Un embryon numérique pour trouver le donneur de sperme parfait...
Jusqu'ici, pour connaître le risque de maladies génétiques de son futur bébé, il fallait recourir à une amniocentèse permettant de détecter des problèmes chromosomiques chez le foetus. Mais désormais, le laboratoire américain GenePeeks, créé par des universitaires de Princeton, propose de réaliser cette prouesse avant même la conception.
Les scientifiques ont conçu un système informatique capable de fabriquer une sorte d'embryon numérique en combinant virtuellement les génomes des deux parents. Grâce à un savant algorithme mis au point par le Pr Lee Silver, spécialisée en biologie moléculaire, et aux techniques de séquençage, on peut estimer les risques pour le futur enfant de développer telle ou telle maladie génétique.
Appelé " The matchright technology " et breveté en janvier dernier, ce procédé de simulation de la fécondation serait surtout utile pour une future mère à la recherche d'un donneur de sperme. En effet, avant qu'elle n'opère un tel choix, à partir d'un simple échantillon de salive envoyé par la poste, le programme peut mélanger son ADN avec celui de nombreux candidats et établir le profil génétique possible des embryons pouvant découler de la fécondation de l'ovule maternel et des spermatozoïdes des donneurs.
Le système permet de créer 10.000 embryons numériques potentiels dont les génomes sont analysés, à la recherche d'une des 500 maladies génétiques rares connues. Chaque femme souhaitant se procurer les gamètes " parfaits " et ainsi augmenter ses chances de donner naissance à un enfant en bonne santé devra débourser 1.500 euros pour y accéder.

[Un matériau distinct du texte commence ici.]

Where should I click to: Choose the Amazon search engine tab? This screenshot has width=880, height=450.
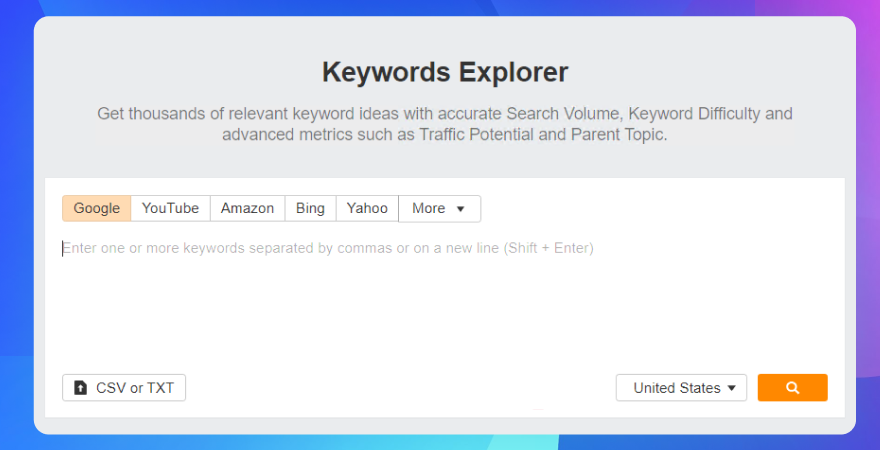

Aux États-Unis, les banques de sperme et les cliniques de fertilité sont actuellement les seules à avoir recours à ce procédé. Mais GenePeeks espère développer son concept dans le monde entier et même l'étendre aux couples qui désirent procréer naturellement.
Ingénieuse, cette technique pose néanmoins d'indéniables questions d'éthique. Parmi la liste des gènes déterminés figurent ceux sur la pigmentation de la peau, la couleur des yeux et des cheveux, la taille mais aussi le poids. Certains spécialistes tirent déjà la sonnette d'alarme craignant un risque de dérives eugéniques.